● What you should do: The range to repeat runs from the line with "You are a GUI" to the last line below, both ends included; give it exactly and without pictures.

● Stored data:
################

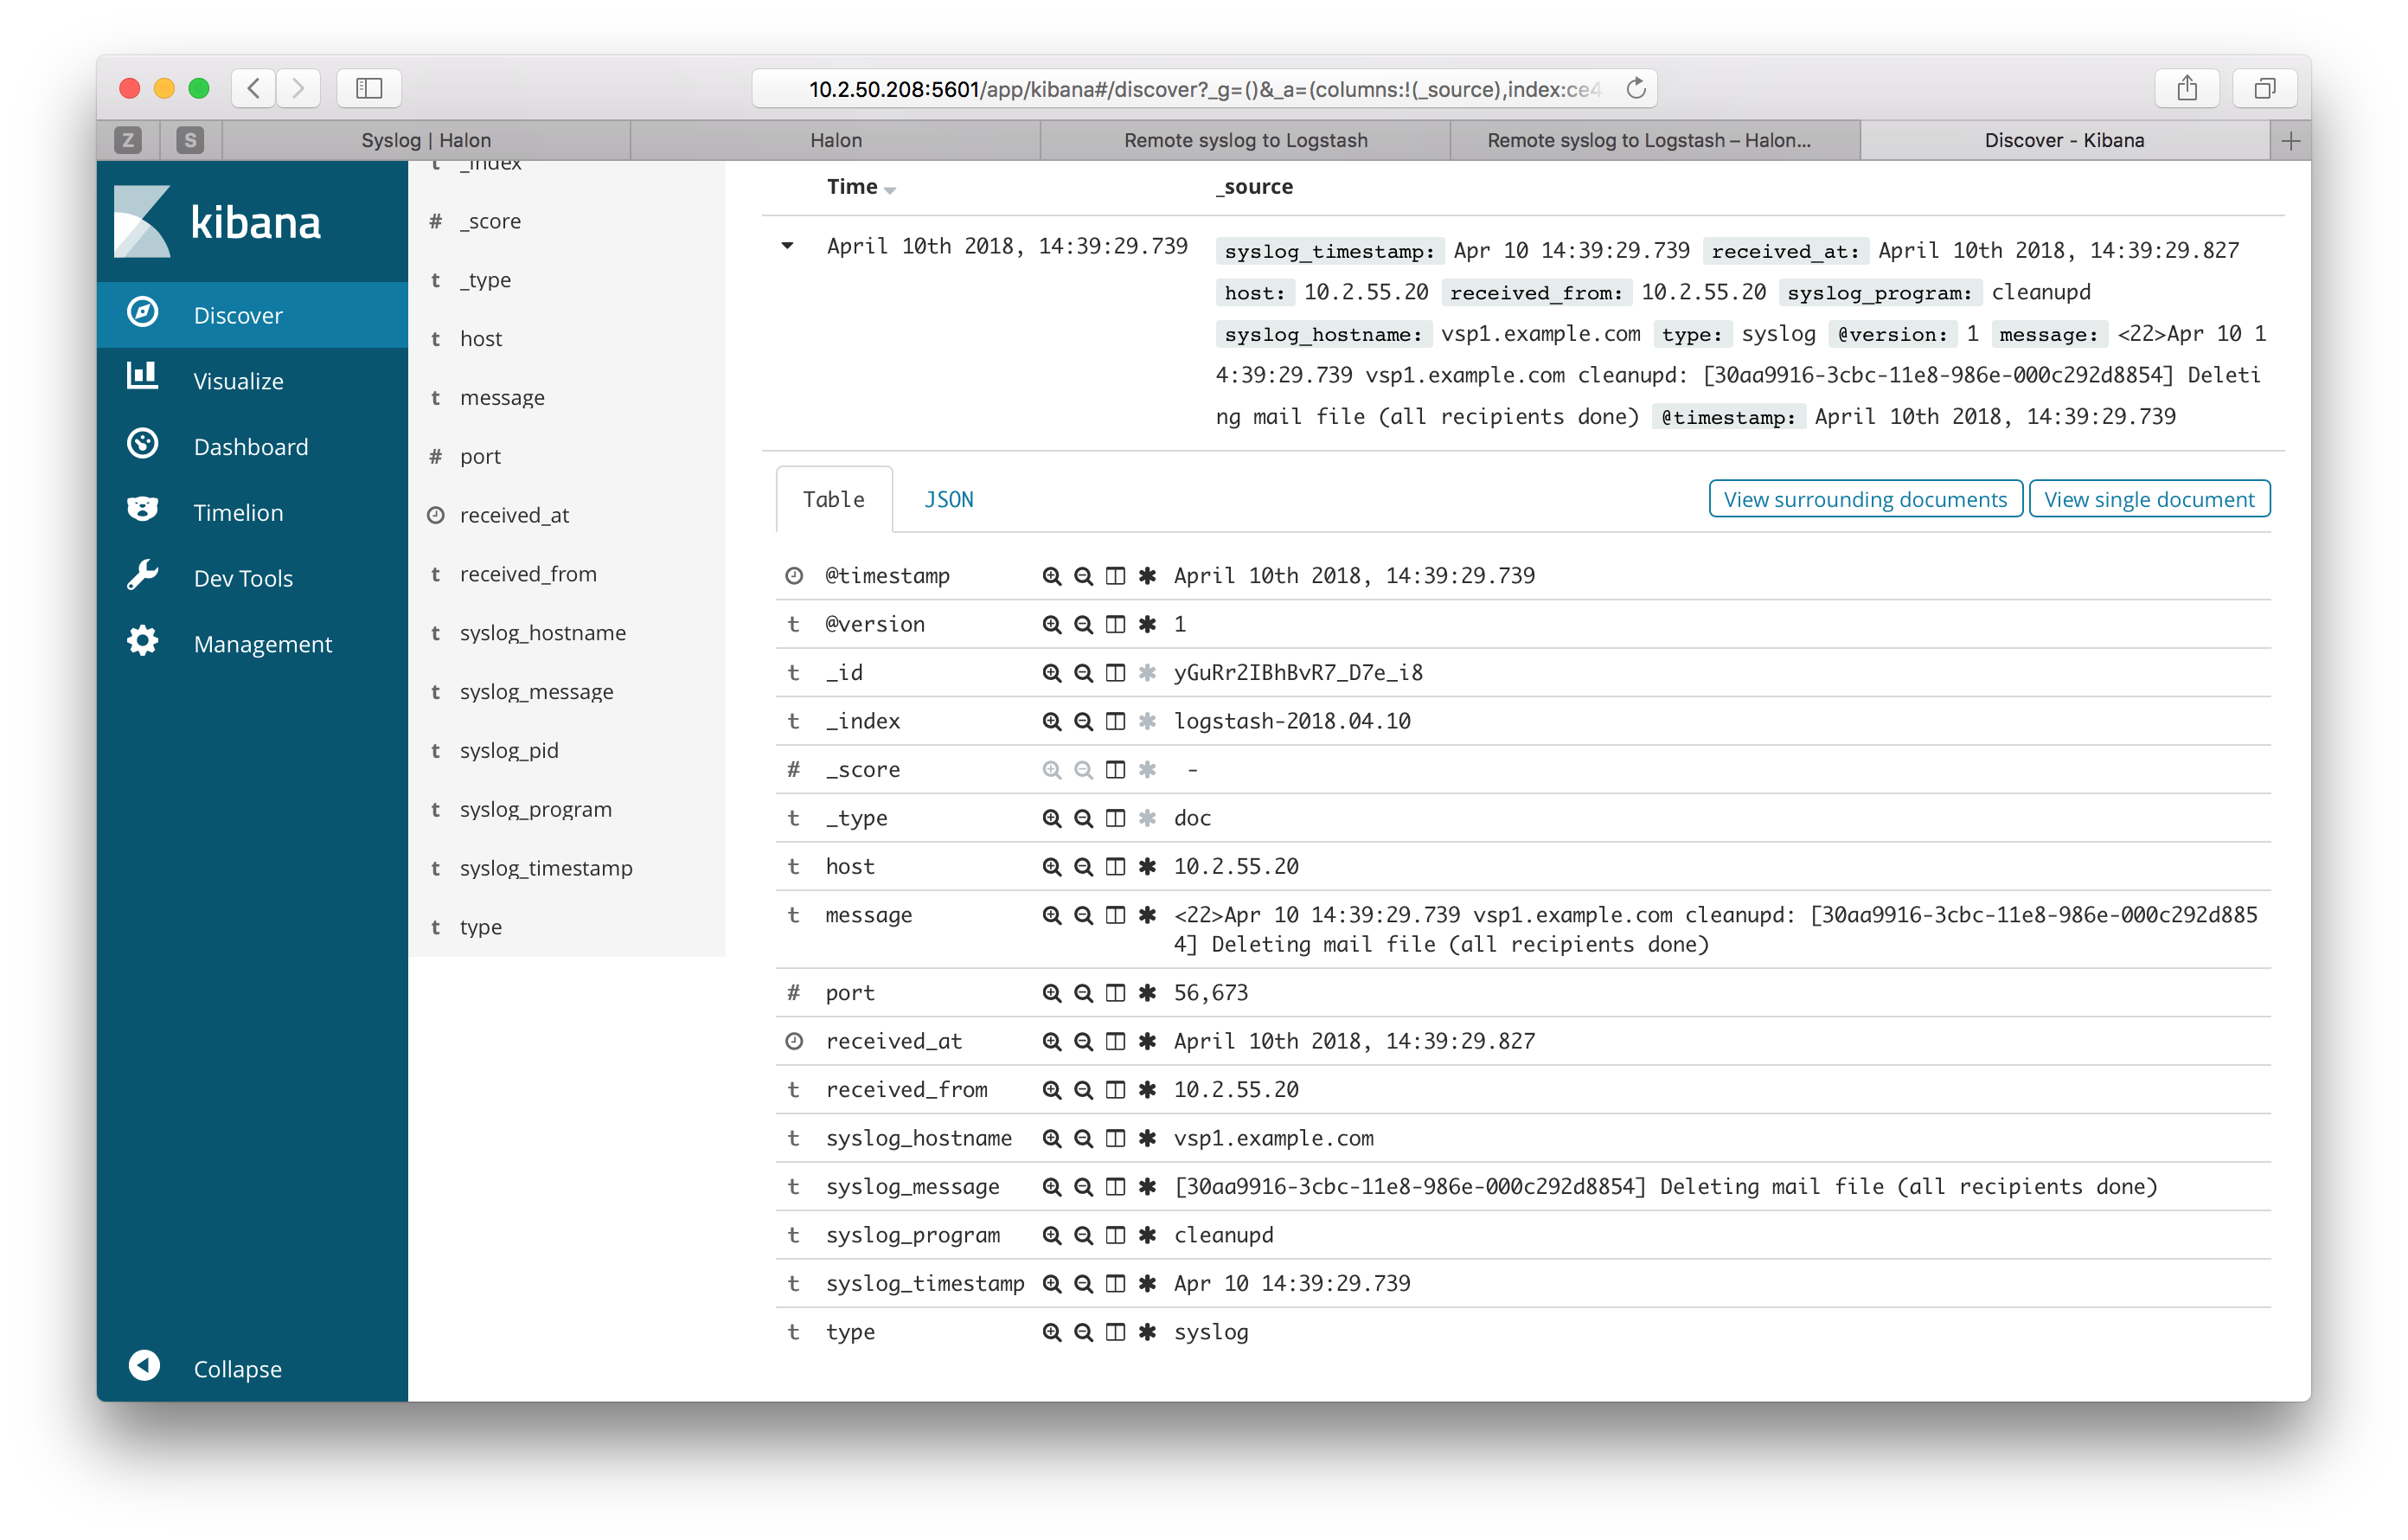Click the filter-for-value magnifier on host row

[x=1051, y=867]
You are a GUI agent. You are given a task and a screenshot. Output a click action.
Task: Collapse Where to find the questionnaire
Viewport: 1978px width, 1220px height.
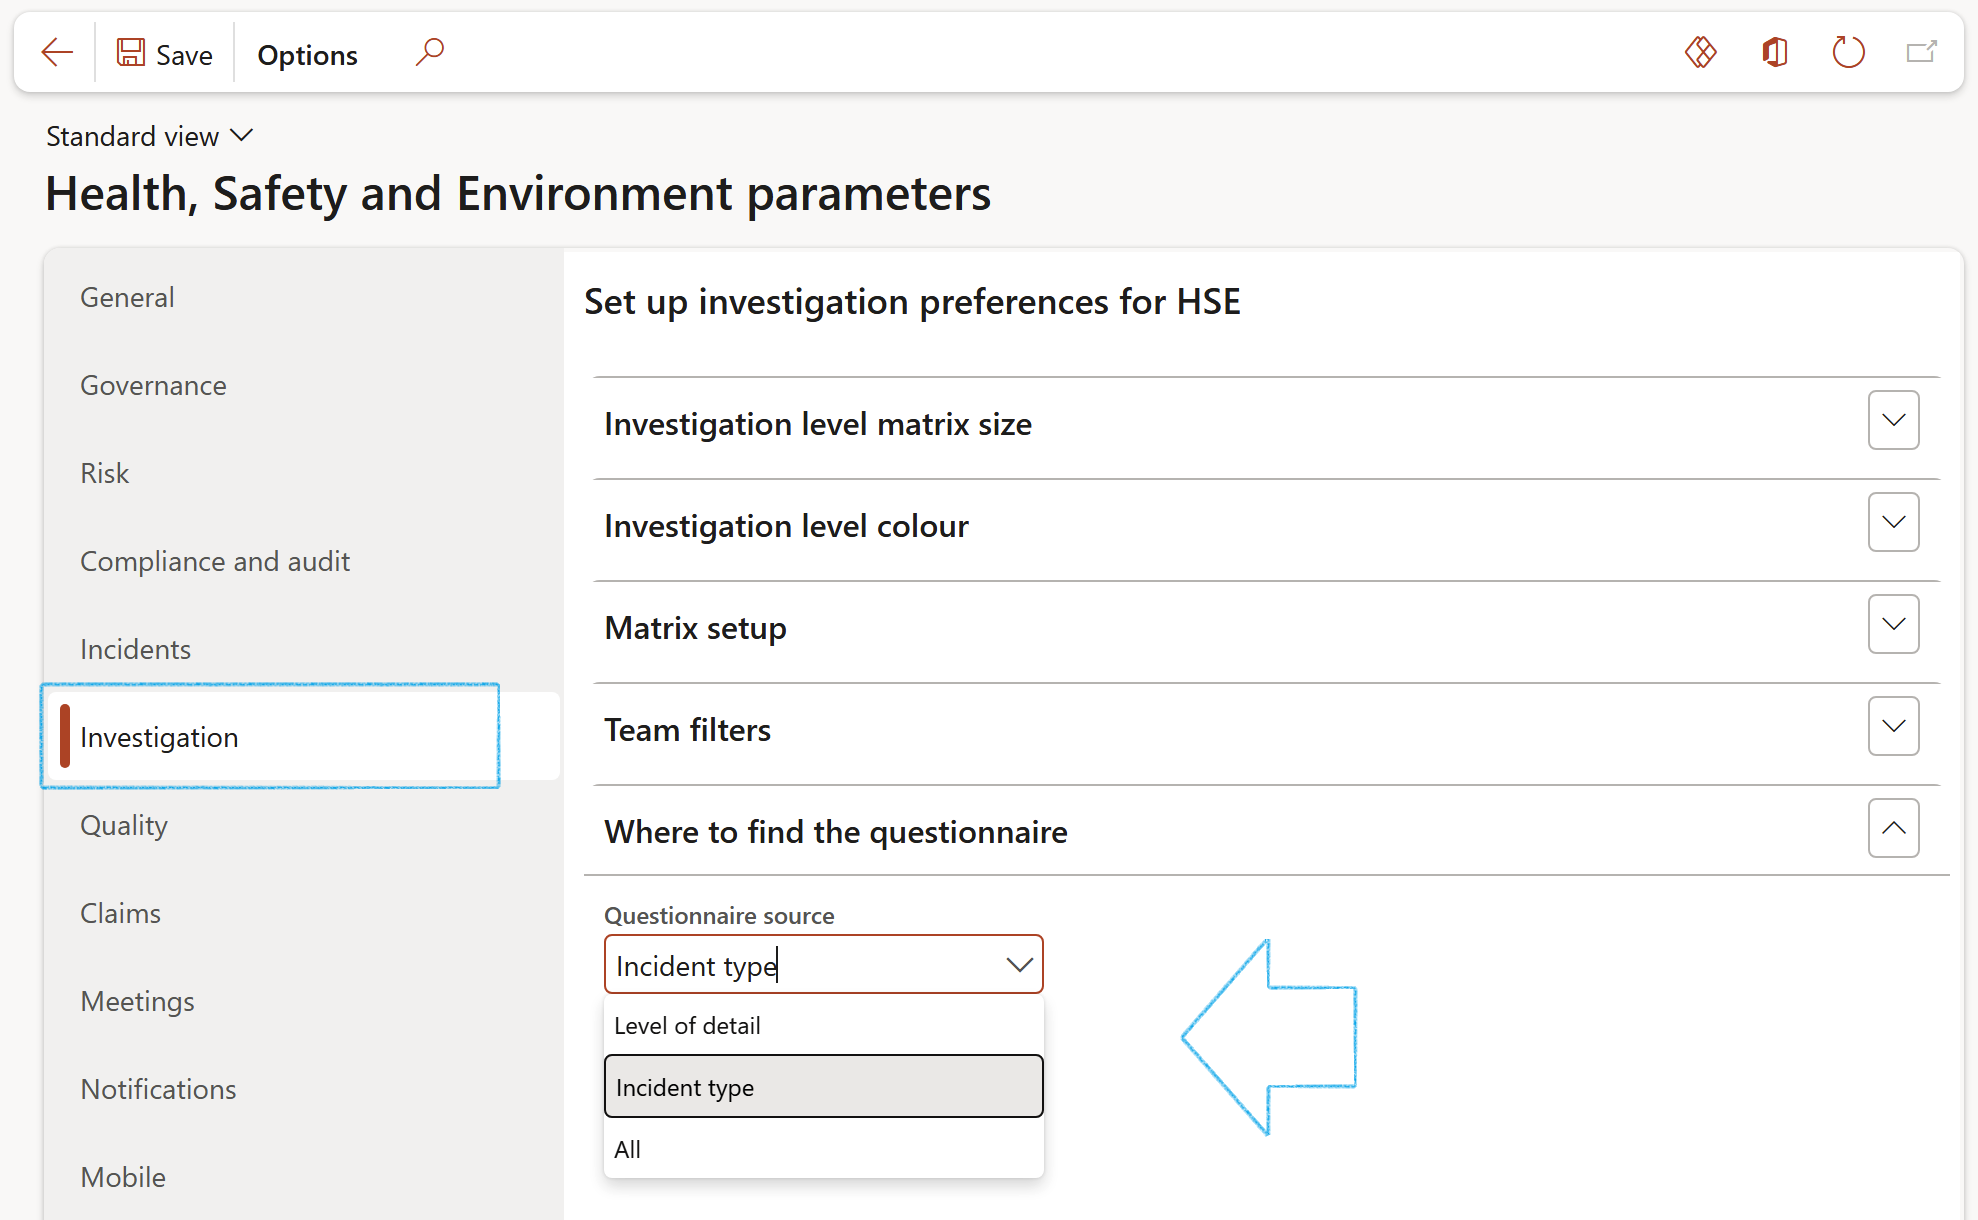point(1893,829)
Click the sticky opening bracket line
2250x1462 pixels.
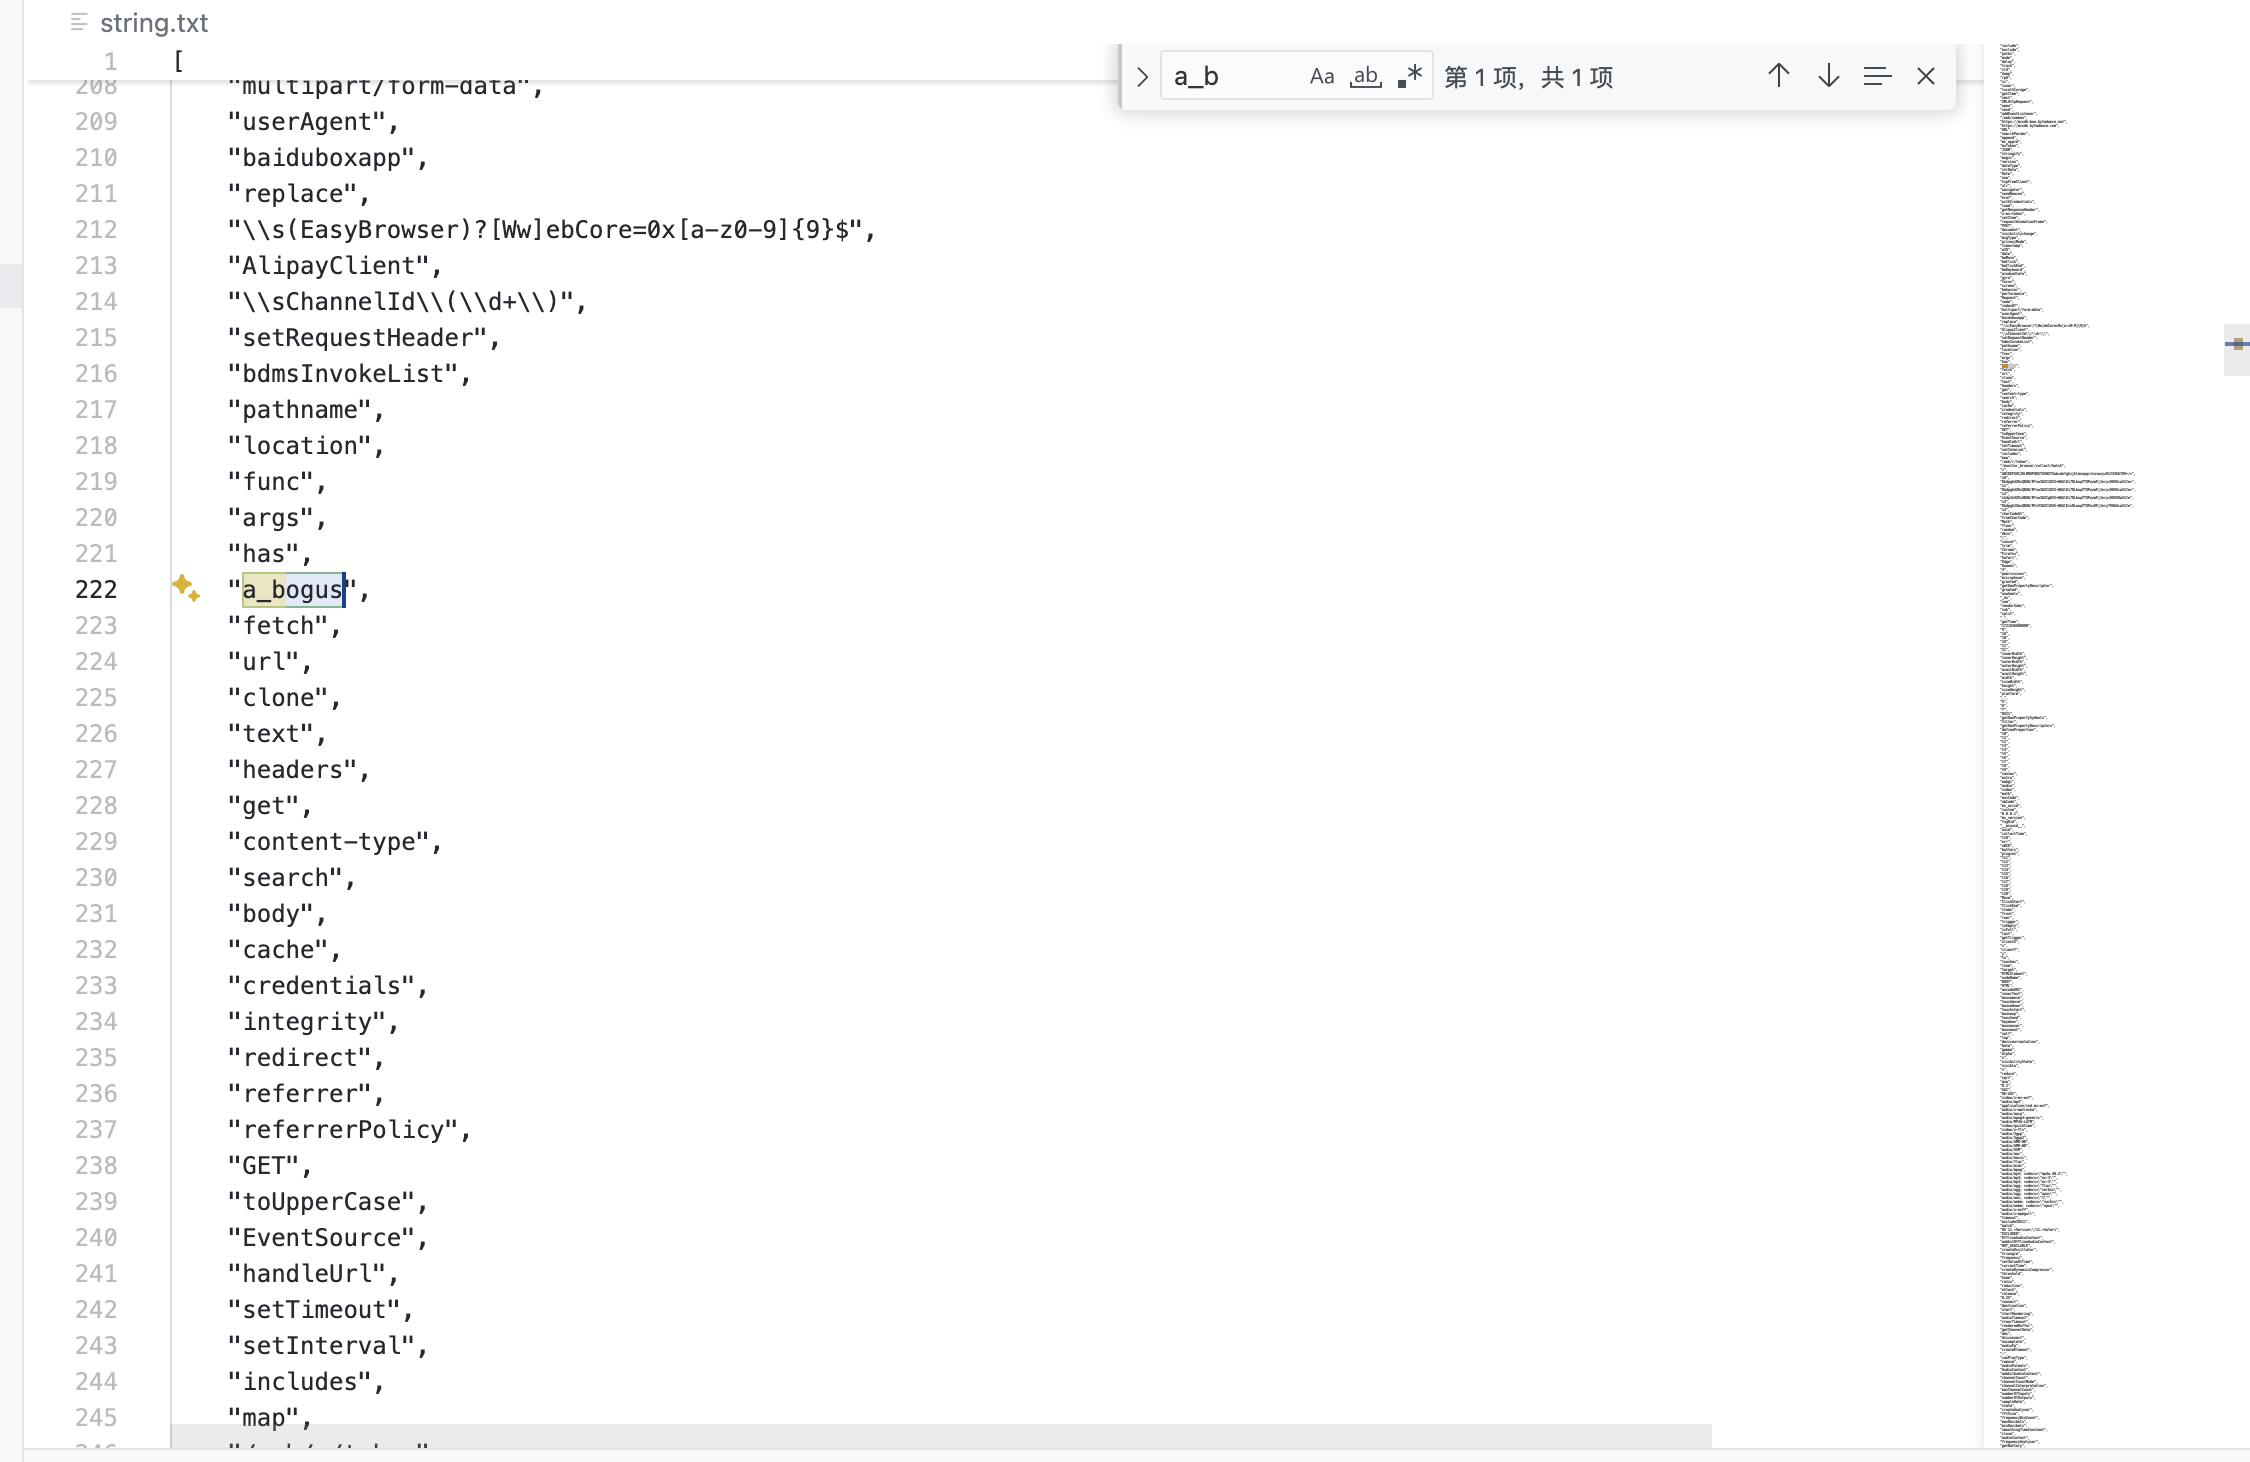pyautogui.click(x=179, y=61)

################

● Reply:
You are a GUI agent. You are given a task and a screenshot. Output a click action.
Task: Collapse Where to find the questionnaire
Viewport: 1978px width, 1220px height.
point(1893,829)
Click the sticky opening bracket line
2250x1462 pixels.
pyautogui.click(x=179, y=61)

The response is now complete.